Na przykład Walter Zahorodny, który jest profesorem pediatrii w Rutgers New Jersey Medical School w Newark – który zaaranżował część śledztwa w New Jersey – mówi:
„Teraz jest jasne, że to, co widzieliśmy w 2016 r., Było po prostu przerwą po drodze, a dopiero potem okaże się, w którym momencie stawki ASD staną się plateau”.
Dokładnie, dlaczego wskaźniki autyzmu mogą rosnąć, nie jest do końca jasne. Jednym z czynników, które mogą być zaangażowane, jest to, że w dzisiejszych czasach ludzie mają dzieci w starszym wieku, kiedy choroby matek, mutacje genetyczne i wiele innych chorób jest bardziej prawdopodobne.
„To są prawdziwe wpływy, które wywierają efekt, ale nie są wystarczające, aby wyjaśnić wysoki wskaźnik rozpowszechnienia autyzmu” – mówi Zahorodny.
„Wciąż istnieją nieokreślone zagrożenia dla środowiska, które przyczyniają się do tego znaczącego wzrostu, czynniki, które mogą wpłynąć na rozwój dziecka w okresie płodowym lub w związku z powikłaniami porodowymi lub w okresie noworodkowym. Potrzebujemy więcej badań nad niegenetycznymi wyzwalaczami autyzmu.”

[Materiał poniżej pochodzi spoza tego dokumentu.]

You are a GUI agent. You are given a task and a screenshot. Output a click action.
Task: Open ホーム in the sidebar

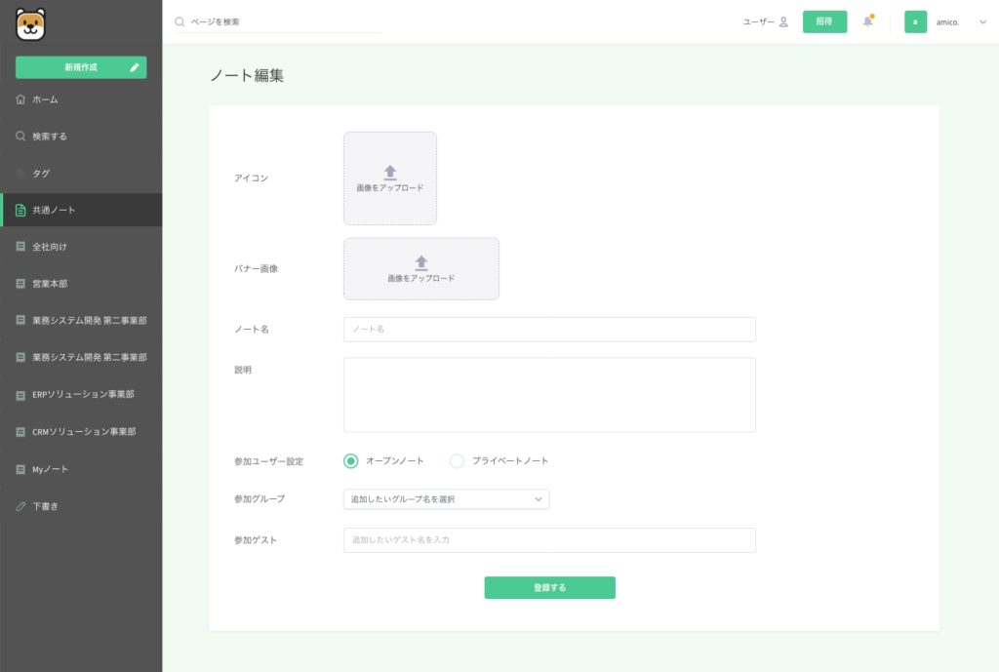(45, 99)
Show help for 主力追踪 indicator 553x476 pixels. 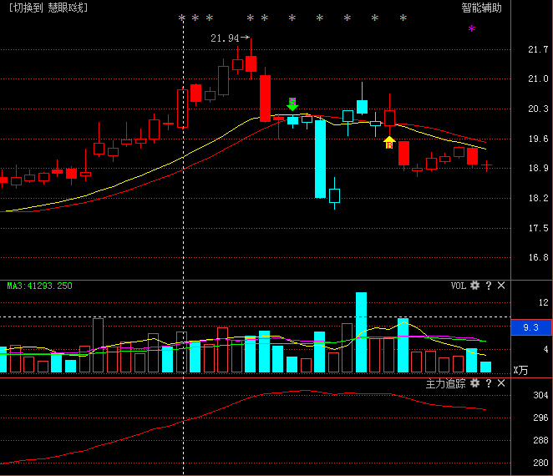point(489,383)
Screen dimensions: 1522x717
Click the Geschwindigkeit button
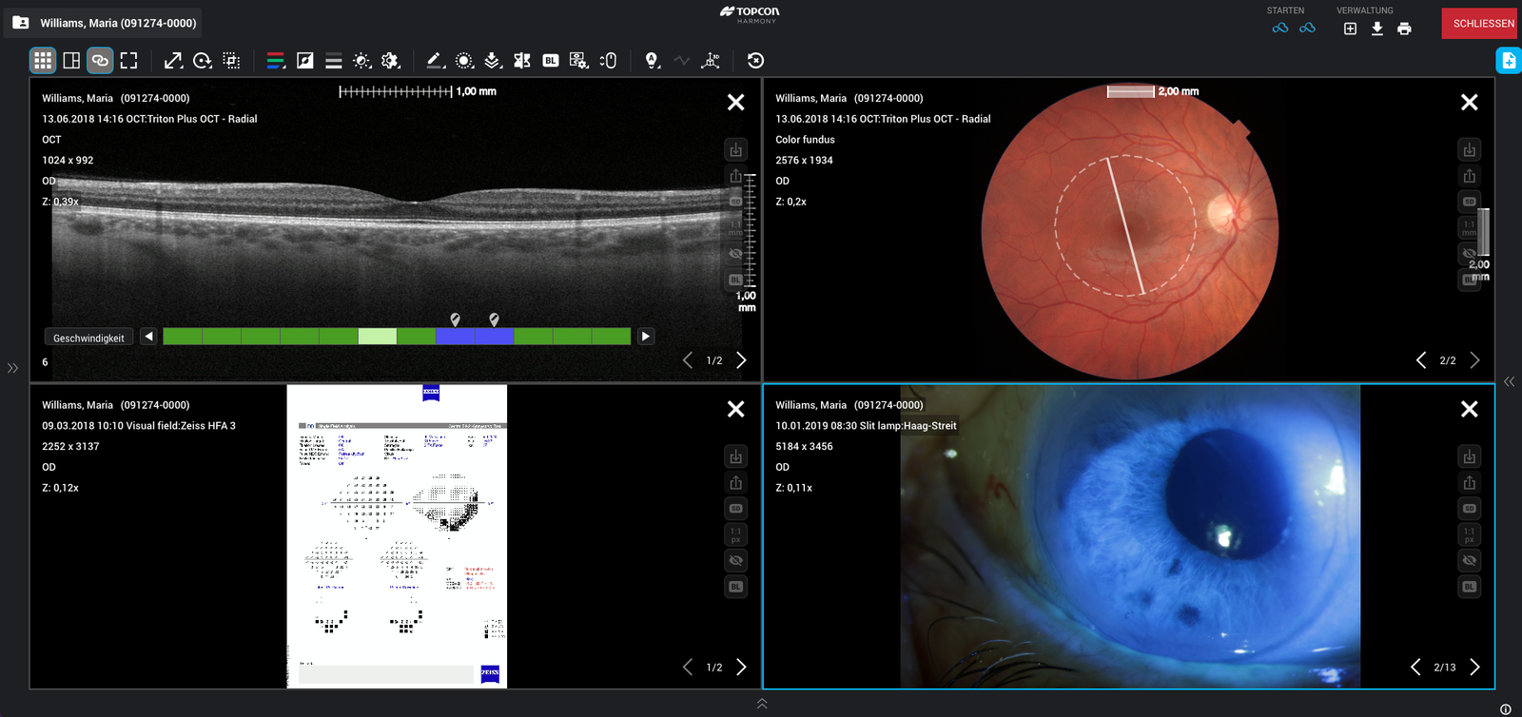[x=88, y=338]
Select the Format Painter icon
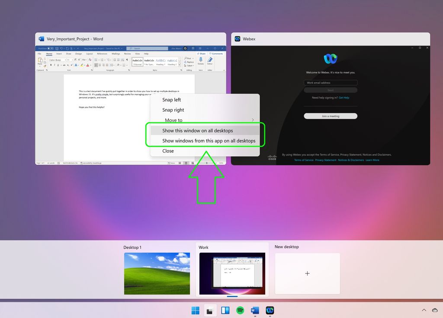 click(x=45, y=65)
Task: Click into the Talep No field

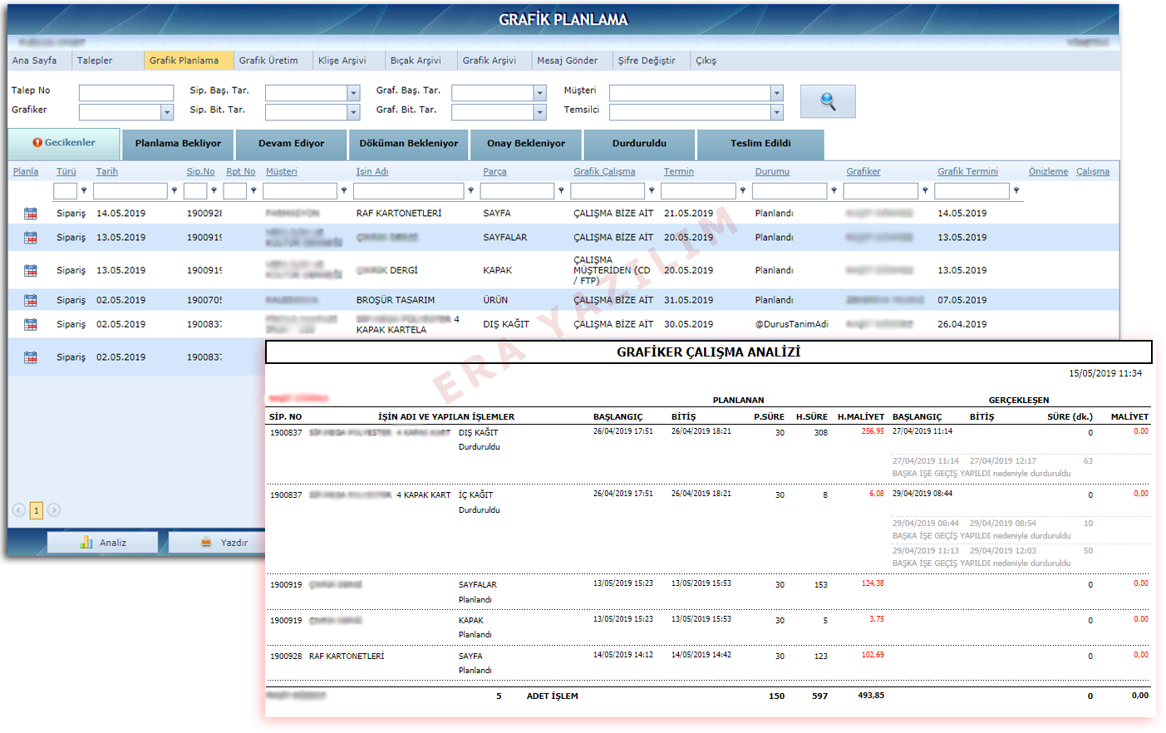Action: (x=125, y=93)
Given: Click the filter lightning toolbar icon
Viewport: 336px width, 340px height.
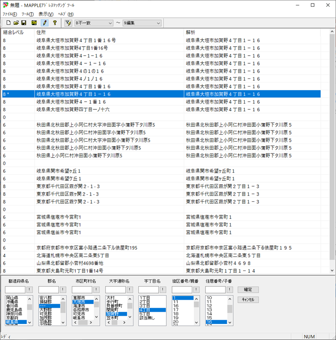Looking at the screenshot, I should point(68,23).
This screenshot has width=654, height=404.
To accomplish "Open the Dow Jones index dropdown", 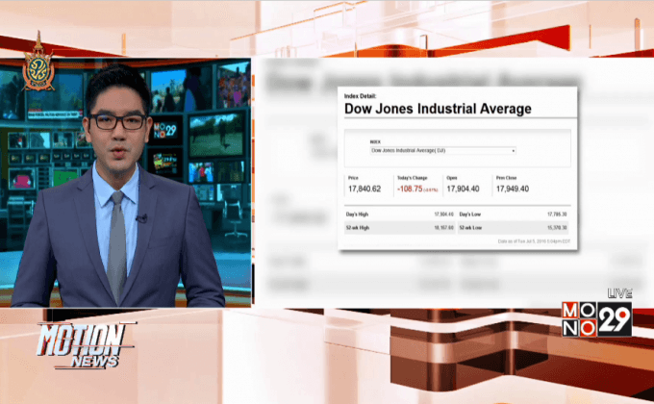I will (443, 150).
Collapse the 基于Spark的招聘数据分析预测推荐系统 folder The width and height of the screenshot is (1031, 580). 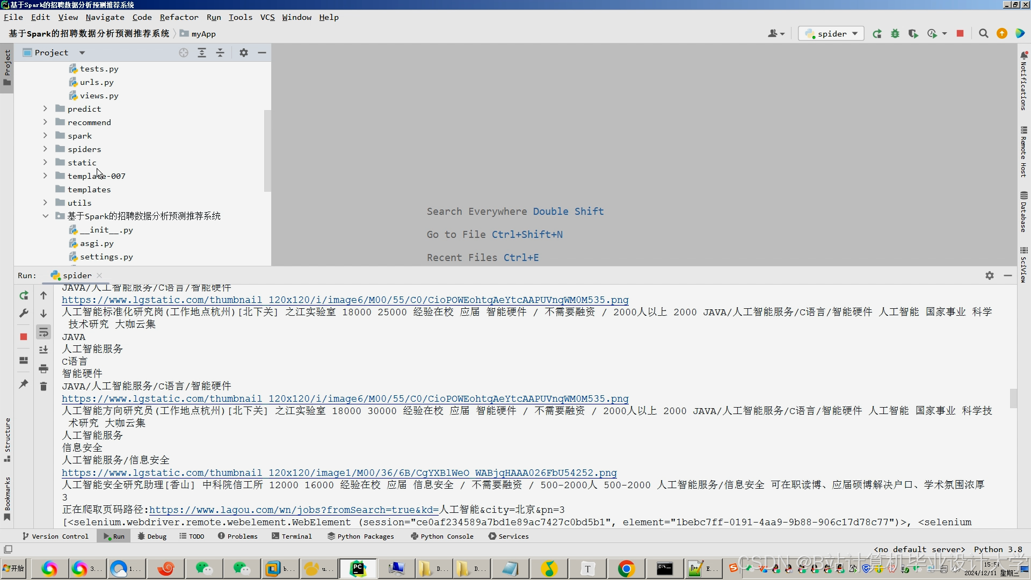(46, 215)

Wczesna diagnoza jest kluczowa
Komunikat „zabrać do domu” z tych ustaleń jest taki, że diagnoza musi wystąpić wcześniej. Na przykład odkryli, że mniej niż połowa dzieci, u których stwierdzono ASD, otrzymała diagnozę przed ukończeniem 4. roku życia.
Ponadto, mimo że 85 procent dzieci z ASD miało medyczne notatki opisujące obawy dotyczące ich rozwoju przed osiągnięciem wieku 3 lat, tylko 42 procent z nich otrzymało ocenę rozwojową.
„Rodzice mogą śledzić rozwój swojego dziecka i działać wcześnie, jeśli istnieje obawa” – wyjaśnia dr Shapira. „Dostawcy usług opieki zdrowotnej mogą uznać i pomóc rodzicom podjąć działania w związku z tymi obawami”.
„Ci, którzy pracują z dziećmi lub w ich imieniu, mogą połączyć siły, aby zapewnić, że wszystkie dzieci z autyzmem zostaną zidentyfikowane i połączone z usługami, których potrzebują tak wcześnie, jak to możliwe” – dodaje. „Razem możemy poprawić przyszłość dziecka.”
Następny raport ADDM dostarczy dane od dzieci, które ukończyły 8 lat w 2016 r. Po dodaniu tych informacji, będzie łatwiej zobaczyć, czy wskaźniki autyzmu wzrastają, czy też nastąpiła zmiana w wskaźnikach identyfikacji.